The Bolshevik Tendency has shown itself to be extremely capable of building a united mass action. Whether it is stuck to the speaker policy remains to be seen, and should not be taken as a given. In any case, a broad anti-intervention movement is much more important to the ASA than maintaining cordial relations with the Bolshevik Tendency. We should never again be taken in by the bogey of “principled” coalition building.
In conclusion, I would like to point rather hesitantly to possible “side-effects” of the whole T.A.I.C affair on the ASA. Esther D.’s resignation can partially be traced back to her feelings on the conference. Our reaction to the story she told regarding the anti-racist movement in which her father participated was very much a product of this “fetishism of so-called principles” I have discussed. She was very concerned that the movement “for and of itself” no longer meant anything to the ASA. I now believe her concerns were well-founded.
The same can in a much more limited fashion be said about comrade Hamid N’s request for sympathizer status. He sensed the fraction was drifting in the direction which I have detailed, and this to him was perhaps the proverbial straw that broke the camel’s back. He acted in a way which he considered appropriate. In both cases, true, it is inexcusable for members of a revolutionary organization to leave instead of fighting to correct perceived flaws. But to denounce their departure in this way with little corresponding self-examination is a dangerous way to function.

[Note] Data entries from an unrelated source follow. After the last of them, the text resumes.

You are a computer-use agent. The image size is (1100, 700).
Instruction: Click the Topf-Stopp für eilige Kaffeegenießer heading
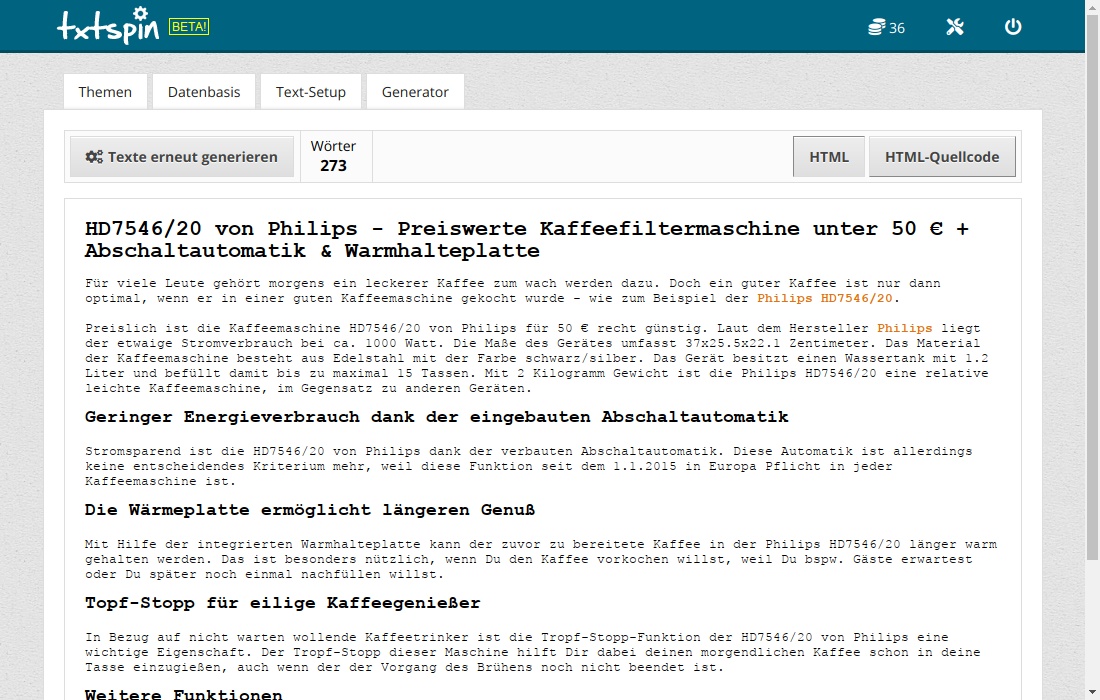(282, 603)
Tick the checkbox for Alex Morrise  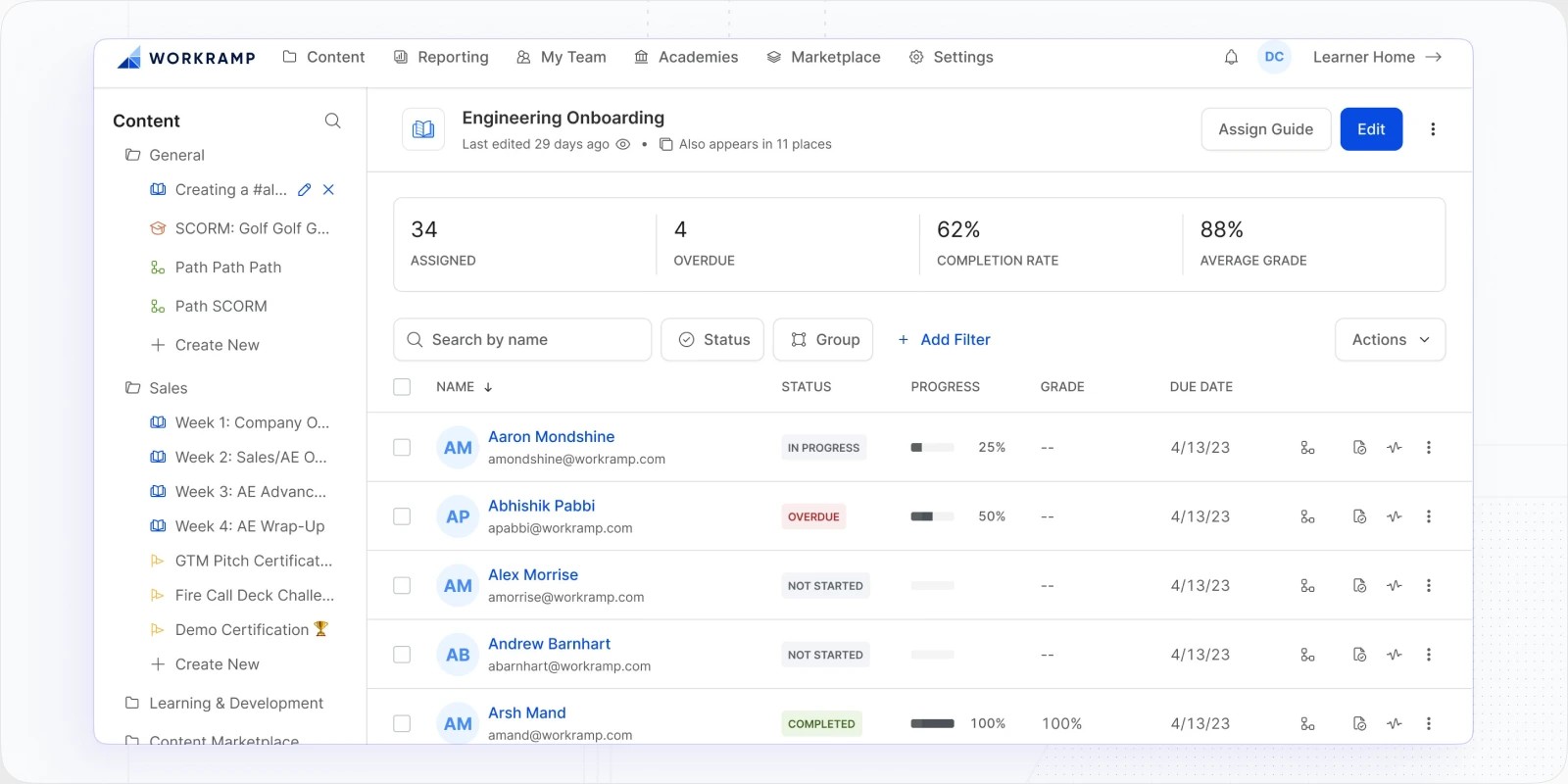coord(402,586)
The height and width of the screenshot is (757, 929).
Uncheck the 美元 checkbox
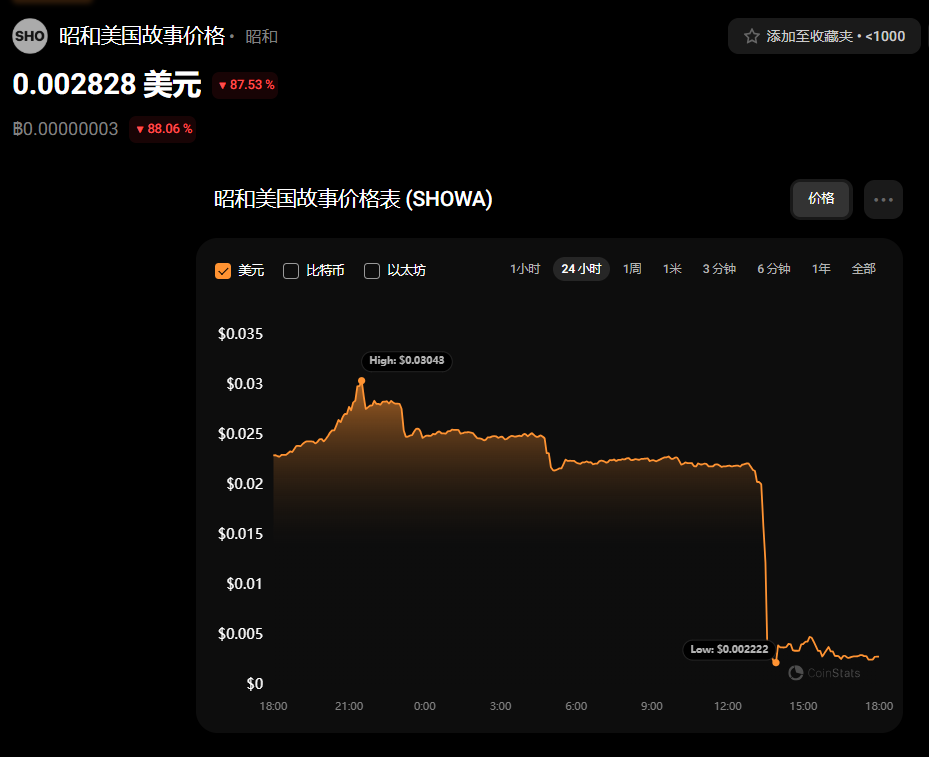[223, 271]
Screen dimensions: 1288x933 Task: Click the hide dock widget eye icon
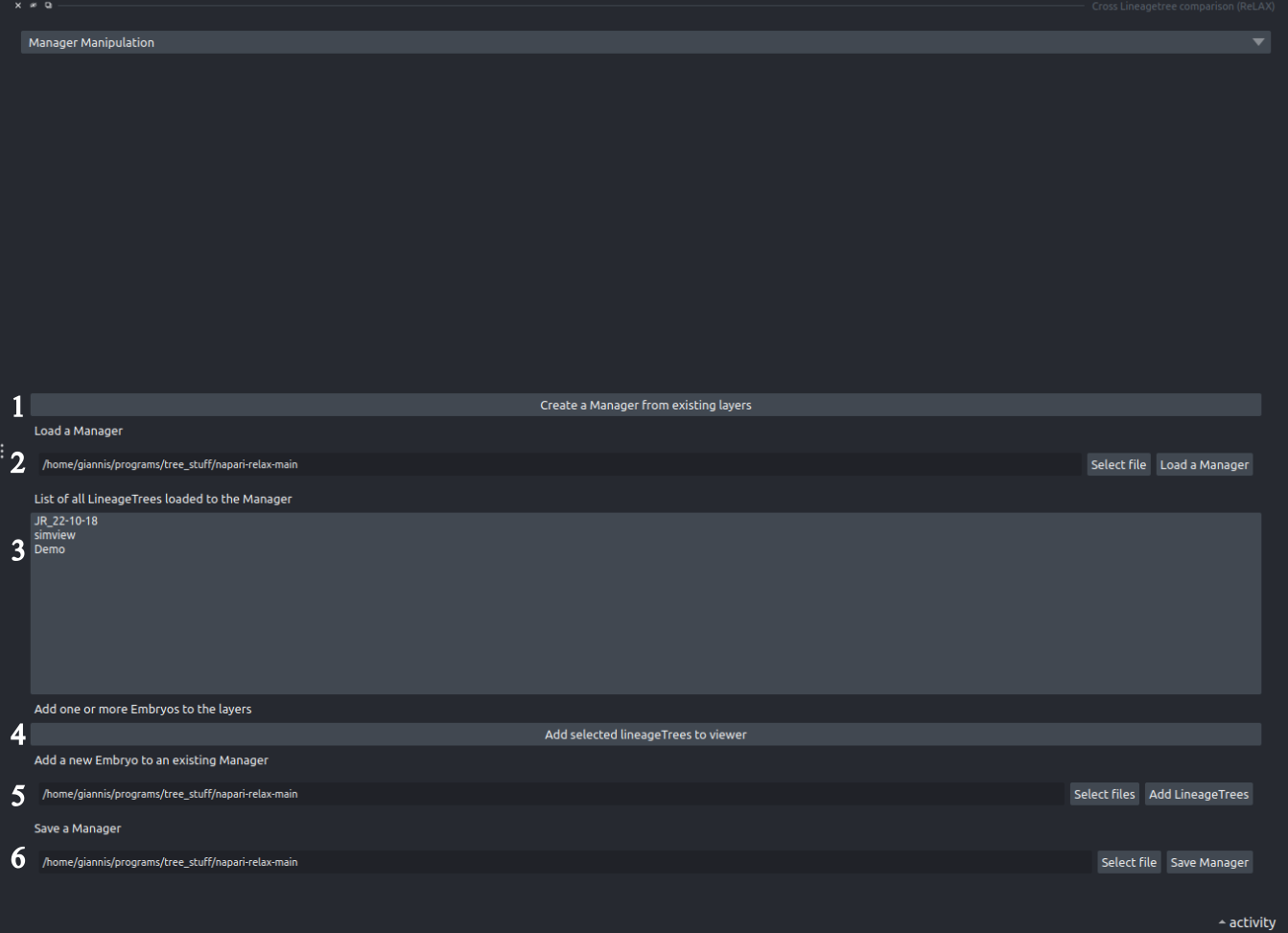coord(33,6)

We must constantly adapt the tactics of our organization to the realities of a constantly changing world. Likewise for the development of a “correct” political line. This may be time-consuming and difficult, but has thus far proven itself to be infinitely more rewarding for our revolutionary project. Our task is to bridge the gap between the overripe objective conditions of capitalism’s death agony and the underdeveloped subjective conditions. And that means facing the latter head-on from “within” and “without”. Fruitless demagogy is better left to those who “read their Lenin”.